The Fair Housing Act is only the basic foundation of the standards of fairness needed from an investor who is committed on becoming a landlord. Landlords must be aware of all aspects not covered by the act to become as fair as possible to their tenants.
Guidelines to Being a Fair Landlord
Equality and Setting Standards
The trickiest part a landlord will face face is the selection process and complying with its rules. The selection process of tenants can be tricky because it involves meeting people and interviewing them to make a decision.
As a property owner, you are obligated to set standards or requirements for anyone interested in renting out your property. The requirements can’t conflict with the Fair Housing Act due to discriminatory purposes. That means the qualities you look for in a tenant should only be based on factors such as income, criminal record, references, length of stay and credit score. These standards should apply for everyone and anyone who meets those standards should be considered to become a potential tenant.
Consistency of Standards
Being consistent with potential tenants is key to becoming a landlord with a good reputation.

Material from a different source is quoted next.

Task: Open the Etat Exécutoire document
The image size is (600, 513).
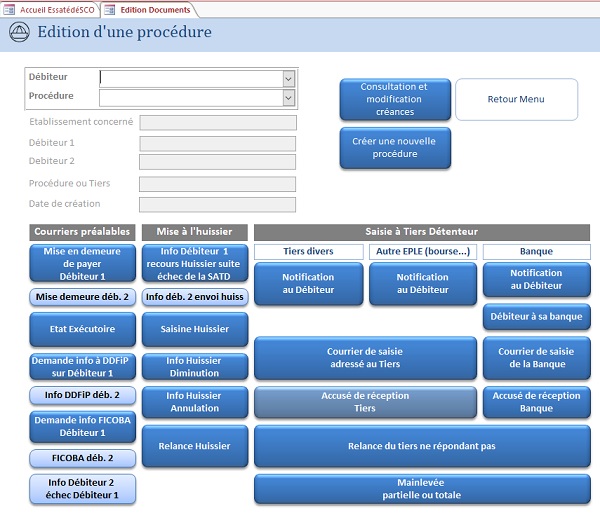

Landlords conduct interviews or ask for a certain set of qualifications before renting their properties, which should apply to all applicants without any exceptions. Expecting nothing less from applicants will make the selection process easier.
Asking applicants different sets of questions is considered unequal treatment of tenants. The same applies to the qualification standards, a landlord cannot set a higher level for one applicant than another, its discriminatory. Be consistent with your tenants; treat them all fairly to avoid a bad reputation in the real estate market.
Choose Your Words Carefully
Becoming a landlord means being polite and knowing what to say to your tenants. Having social skills and understand your tenant is important for an owner to succeed in real estate investing. Landlords who offend their tenants with a wrong comment about their race, color or anything discriminatory can lead to a lawsuit. Being assumptive is another thing to be aware of. As a real estate investor, you do not have the right to assume what a tenant needs, what they can or cannot afford or what neighborhood would suit them best, because it can be regarded as unfair treatment.
Do Your Research
The rules of fair housing may vary from state to state. Therefore, becoming a landlord that wants to be fair should have a detailed understanding of any local, state or federal laws involved between tenant and owner in terms of housing agreements.
Explain Lease Agreements
Landlords have an obligation to explain the lease agreements to their new tenants to give them a fair understanding of the rules and what is expected. Landlords who try to manipulate lease agreement breaches for their own financial gains can be regarded as unfair treatment to their tenants.
Being a fair landlord is something that should come naturally for all investors in our age. Becoming a landlord means that you should be selecting and with only one motive, and that is to protect your financial interests.